If you are considering purchasing any one of these three presses, you should read Laurie’s article start to finish. He reviews the pros and cons of each press, after processing three different brands of brass on each machine. He discusses ergonomics, easy of use, press leverage, smoothness, priming function, and (most importantly), the ability to produce straight ammo with low run-out. The review includes interesting data on case-neck run-out (TIR) for RWS, Federal, and Norma 7x57mm brass.
Review Quick Highlights:
RCBS Rock Chucker Supreme
“My expectations of the antediluvian RCBS Rock Chucker Supreme’s performance weren’t over high to be honest as I mounted it in the place of the Summit. As soon as I sized the first of the stretched RWS cases though, I saw why this press has been such a long-running favorite. The workload was considerably reduced compared to the other two presses and doing 40-odd cases took no time at all with little sweat — it just eats hard-to-size brass.”
RCBS Summit Press
“Despite its massive build and long-stroke operating handle, [the Summit] took more sweat than I’d expected, even if it was somewhat less work than with the Co-Ax.

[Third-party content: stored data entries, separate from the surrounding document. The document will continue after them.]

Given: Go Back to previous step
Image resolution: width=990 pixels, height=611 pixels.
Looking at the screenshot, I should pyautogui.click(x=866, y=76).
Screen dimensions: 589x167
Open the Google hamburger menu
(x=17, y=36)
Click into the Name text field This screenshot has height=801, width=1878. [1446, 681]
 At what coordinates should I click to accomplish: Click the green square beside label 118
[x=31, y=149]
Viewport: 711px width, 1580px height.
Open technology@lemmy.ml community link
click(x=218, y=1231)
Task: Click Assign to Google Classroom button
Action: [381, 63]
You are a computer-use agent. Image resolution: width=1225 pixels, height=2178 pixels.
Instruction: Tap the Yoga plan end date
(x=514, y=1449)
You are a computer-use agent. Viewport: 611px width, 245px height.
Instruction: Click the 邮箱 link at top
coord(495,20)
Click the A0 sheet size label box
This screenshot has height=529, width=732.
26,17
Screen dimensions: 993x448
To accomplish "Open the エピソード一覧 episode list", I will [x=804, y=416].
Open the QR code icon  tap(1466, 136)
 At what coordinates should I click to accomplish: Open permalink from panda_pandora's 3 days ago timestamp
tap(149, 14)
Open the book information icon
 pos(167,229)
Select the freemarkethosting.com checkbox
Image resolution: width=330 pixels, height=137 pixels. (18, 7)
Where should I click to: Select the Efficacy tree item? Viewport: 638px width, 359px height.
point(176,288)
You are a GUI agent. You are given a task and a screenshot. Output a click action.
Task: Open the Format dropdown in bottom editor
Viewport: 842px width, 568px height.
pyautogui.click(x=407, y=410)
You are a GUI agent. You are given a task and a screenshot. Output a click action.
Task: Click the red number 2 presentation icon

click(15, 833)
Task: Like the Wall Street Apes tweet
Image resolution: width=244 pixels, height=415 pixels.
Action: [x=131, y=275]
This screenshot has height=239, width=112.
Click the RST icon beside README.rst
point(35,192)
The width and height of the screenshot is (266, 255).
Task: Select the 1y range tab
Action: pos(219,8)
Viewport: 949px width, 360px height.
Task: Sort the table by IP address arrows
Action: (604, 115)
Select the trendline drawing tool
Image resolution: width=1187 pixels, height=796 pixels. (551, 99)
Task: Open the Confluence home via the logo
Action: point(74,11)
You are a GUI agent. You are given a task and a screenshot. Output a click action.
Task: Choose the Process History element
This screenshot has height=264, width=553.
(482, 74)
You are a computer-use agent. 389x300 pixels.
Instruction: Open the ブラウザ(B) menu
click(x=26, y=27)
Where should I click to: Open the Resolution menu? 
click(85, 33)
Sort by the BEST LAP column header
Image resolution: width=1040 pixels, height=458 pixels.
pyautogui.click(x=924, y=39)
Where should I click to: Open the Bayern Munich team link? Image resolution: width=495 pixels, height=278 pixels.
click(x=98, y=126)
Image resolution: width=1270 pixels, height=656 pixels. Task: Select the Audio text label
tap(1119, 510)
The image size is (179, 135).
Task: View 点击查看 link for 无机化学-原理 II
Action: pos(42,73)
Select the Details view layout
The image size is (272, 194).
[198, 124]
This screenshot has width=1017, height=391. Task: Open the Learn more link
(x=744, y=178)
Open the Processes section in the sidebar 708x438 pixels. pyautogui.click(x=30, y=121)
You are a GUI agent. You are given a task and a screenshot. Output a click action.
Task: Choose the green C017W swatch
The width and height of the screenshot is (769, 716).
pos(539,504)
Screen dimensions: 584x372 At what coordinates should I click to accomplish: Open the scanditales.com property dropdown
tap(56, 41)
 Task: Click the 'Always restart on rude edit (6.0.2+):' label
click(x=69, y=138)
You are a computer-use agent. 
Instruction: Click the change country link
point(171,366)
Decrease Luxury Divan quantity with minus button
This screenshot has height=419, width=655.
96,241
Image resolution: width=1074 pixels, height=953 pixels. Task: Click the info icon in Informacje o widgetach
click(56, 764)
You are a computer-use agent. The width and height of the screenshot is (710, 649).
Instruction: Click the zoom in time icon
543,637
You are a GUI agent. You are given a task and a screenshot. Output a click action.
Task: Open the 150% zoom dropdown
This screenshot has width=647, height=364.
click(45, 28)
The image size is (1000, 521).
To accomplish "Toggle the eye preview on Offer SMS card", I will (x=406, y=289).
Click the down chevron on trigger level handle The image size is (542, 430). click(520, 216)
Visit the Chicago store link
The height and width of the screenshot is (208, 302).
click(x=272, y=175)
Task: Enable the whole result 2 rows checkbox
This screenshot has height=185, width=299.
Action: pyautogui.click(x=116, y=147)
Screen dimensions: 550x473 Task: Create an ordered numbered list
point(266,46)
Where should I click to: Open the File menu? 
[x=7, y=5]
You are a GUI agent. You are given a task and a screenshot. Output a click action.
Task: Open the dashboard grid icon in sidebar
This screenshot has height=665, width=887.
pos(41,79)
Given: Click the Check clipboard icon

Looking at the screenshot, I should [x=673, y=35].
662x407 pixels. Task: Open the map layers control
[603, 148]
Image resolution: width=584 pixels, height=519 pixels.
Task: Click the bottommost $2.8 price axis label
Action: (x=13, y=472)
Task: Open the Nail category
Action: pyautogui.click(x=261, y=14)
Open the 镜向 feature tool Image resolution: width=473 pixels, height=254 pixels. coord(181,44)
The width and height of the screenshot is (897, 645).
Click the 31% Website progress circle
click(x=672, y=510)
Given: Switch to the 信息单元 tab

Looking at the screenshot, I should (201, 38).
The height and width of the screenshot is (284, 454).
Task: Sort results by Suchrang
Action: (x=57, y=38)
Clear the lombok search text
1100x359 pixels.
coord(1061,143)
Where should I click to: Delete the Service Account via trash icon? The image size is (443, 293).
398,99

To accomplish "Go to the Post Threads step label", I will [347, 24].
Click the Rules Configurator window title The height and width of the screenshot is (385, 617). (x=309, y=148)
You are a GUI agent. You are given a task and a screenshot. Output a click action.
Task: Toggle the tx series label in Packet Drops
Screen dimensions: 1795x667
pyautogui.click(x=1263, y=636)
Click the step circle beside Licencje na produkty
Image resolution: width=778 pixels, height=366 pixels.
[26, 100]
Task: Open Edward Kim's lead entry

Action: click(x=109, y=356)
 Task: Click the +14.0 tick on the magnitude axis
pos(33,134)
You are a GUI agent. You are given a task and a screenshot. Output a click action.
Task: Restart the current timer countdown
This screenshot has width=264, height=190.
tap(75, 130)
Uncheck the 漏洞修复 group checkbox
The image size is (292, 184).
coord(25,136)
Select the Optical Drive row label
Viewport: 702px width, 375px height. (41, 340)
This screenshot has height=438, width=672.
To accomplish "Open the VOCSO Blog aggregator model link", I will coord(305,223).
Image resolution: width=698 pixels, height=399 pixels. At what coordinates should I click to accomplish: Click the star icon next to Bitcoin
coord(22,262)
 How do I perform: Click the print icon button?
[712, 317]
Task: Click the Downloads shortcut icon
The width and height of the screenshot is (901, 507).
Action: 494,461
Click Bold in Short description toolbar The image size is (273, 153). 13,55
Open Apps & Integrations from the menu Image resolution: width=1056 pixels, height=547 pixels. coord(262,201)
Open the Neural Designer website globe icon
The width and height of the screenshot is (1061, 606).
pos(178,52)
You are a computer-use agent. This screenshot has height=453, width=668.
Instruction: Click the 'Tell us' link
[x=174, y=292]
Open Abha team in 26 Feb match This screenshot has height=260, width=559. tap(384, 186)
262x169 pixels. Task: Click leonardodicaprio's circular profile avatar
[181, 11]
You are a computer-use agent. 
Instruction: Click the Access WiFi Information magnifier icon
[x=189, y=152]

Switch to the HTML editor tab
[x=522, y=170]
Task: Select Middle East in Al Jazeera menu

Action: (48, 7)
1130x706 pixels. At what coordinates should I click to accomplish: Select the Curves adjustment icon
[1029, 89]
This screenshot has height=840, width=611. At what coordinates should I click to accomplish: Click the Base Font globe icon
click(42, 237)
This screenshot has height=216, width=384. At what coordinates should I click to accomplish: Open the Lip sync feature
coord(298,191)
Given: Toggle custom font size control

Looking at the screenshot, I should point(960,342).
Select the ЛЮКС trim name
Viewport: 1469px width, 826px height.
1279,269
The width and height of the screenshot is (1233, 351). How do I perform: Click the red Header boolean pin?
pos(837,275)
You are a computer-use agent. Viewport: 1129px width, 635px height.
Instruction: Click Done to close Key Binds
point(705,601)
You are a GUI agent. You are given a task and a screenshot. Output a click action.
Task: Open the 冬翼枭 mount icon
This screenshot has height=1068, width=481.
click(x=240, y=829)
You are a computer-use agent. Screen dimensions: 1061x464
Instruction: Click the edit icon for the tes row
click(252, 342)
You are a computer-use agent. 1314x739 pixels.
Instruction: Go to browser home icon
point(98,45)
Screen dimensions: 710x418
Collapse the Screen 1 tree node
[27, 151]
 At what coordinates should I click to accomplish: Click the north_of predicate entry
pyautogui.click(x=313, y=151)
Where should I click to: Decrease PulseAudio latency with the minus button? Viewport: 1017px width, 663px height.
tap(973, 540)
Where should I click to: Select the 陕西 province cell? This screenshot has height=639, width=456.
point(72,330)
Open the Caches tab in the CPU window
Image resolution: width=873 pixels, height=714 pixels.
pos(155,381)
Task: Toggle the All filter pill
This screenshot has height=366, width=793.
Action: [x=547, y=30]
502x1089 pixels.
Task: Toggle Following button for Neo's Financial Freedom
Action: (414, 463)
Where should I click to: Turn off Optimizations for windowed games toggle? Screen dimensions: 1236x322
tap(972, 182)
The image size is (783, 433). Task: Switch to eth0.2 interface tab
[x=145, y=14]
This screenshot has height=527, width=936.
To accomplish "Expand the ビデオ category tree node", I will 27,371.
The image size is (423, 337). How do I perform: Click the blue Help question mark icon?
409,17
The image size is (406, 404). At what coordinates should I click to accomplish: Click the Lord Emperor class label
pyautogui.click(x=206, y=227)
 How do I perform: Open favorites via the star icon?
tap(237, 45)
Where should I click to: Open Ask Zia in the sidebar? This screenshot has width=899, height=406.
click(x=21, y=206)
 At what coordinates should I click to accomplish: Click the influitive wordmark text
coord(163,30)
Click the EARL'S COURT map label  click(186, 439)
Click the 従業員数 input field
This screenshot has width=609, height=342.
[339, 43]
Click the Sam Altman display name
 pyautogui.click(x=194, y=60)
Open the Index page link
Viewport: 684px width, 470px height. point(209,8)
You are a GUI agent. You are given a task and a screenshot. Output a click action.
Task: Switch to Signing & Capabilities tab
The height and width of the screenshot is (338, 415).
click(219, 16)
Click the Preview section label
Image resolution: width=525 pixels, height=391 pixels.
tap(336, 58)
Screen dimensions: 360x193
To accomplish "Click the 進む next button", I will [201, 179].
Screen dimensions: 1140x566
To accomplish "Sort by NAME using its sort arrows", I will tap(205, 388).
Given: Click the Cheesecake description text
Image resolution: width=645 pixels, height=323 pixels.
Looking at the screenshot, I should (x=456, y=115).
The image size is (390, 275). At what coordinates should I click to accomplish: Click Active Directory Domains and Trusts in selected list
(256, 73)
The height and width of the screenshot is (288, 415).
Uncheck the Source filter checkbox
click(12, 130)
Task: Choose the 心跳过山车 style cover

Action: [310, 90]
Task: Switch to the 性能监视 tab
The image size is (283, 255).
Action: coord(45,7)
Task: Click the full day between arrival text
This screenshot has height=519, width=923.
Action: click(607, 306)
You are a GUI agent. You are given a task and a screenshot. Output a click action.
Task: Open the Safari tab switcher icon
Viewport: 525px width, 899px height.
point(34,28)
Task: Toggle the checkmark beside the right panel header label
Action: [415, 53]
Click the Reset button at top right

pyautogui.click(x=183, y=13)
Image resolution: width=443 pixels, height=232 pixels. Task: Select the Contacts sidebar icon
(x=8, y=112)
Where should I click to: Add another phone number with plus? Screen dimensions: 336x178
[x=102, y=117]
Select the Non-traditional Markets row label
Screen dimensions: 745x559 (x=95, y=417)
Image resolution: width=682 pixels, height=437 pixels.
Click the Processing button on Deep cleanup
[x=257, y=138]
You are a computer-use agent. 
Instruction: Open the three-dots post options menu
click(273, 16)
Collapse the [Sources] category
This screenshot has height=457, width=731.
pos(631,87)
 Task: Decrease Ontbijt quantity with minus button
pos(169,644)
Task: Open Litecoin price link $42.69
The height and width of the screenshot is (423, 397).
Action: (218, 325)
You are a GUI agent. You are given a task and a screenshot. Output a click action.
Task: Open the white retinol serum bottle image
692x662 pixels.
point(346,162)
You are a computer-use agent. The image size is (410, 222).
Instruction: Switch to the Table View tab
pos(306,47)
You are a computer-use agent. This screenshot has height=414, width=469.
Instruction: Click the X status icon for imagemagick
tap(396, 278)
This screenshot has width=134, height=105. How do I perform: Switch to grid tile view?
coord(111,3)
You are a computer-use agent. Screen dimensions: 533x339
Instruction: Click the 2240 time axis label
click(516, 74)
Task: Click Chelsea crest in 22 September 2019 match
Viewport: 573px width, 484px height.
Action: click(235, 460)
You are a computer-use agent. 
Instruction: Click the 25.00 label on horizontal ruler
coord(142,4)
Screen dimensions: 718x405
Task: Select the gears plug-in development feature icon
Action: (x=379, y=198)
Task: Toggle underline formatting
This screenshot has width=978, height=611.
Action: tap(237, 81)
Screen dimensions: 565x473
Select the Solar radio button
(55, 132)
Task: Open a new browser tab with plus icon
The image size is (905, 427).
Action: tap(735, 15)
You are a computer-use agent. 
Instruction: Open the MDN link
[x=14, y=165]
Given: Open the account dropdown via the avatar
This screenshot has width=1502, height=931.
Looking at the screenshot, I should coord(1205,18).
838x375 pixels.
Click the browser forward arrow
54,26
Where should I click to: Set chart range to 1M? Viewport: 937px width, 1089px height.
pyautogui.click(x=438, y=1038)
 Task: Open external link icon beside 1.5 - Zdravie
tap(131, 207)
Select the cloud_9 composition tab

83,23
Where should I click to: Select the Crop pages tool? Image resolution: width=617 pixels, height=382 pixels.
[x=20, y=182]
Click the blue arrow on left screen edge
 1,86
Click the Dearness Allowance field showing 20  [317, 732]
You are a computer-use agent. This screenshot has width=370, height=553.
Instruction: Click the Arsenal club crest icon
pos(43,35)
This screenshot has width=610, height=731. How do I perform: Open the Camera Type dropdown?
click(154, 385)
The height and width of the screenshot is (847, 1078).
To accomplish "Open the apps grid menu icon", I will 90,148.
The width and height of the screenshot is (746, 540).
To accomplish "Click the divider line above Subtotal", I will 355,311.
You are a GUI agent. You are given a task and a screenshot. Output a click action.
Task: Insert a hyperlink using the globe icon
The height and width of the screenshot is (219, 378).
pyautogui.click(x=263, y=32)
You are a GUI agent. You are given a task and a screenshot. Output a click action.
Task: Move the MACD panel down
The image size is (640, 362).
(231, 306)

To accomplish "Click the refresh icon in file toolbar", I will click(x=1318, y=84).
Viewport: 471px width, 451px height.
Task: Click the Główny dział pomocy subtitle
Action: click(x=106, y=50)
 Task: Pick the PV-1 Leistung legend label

Although the Summit is apparently massive, I noticed that the die platform would tilt fractionally under the heaviest strains[.] It is nevertheless a very pleasant press in use and bullet seating was a doddle — the few examples tried proving very concentric on checking them afterwards. The optional short handle would be valuable for this task.”
Forster Co-Ax
“[On the Co-Ax], the operating handle is above the machine, located centrally here [with] twin steel links at the top end of the press dropping down to the moving parts. The Co-Ax incorporates a number of novel features, principally its automatic and multi-case compatible shell-holder assembly with spring-loaded sliding jaws, very neat spent primer arrangements that allow hardly any gritty residues to escape and foul the moving parts and, the snap-in/out die fitment that allows rapid changes and also sees the die ‘float’ in relation to the case giving very concentric results. I own this press and it meets my handloading needs very well.”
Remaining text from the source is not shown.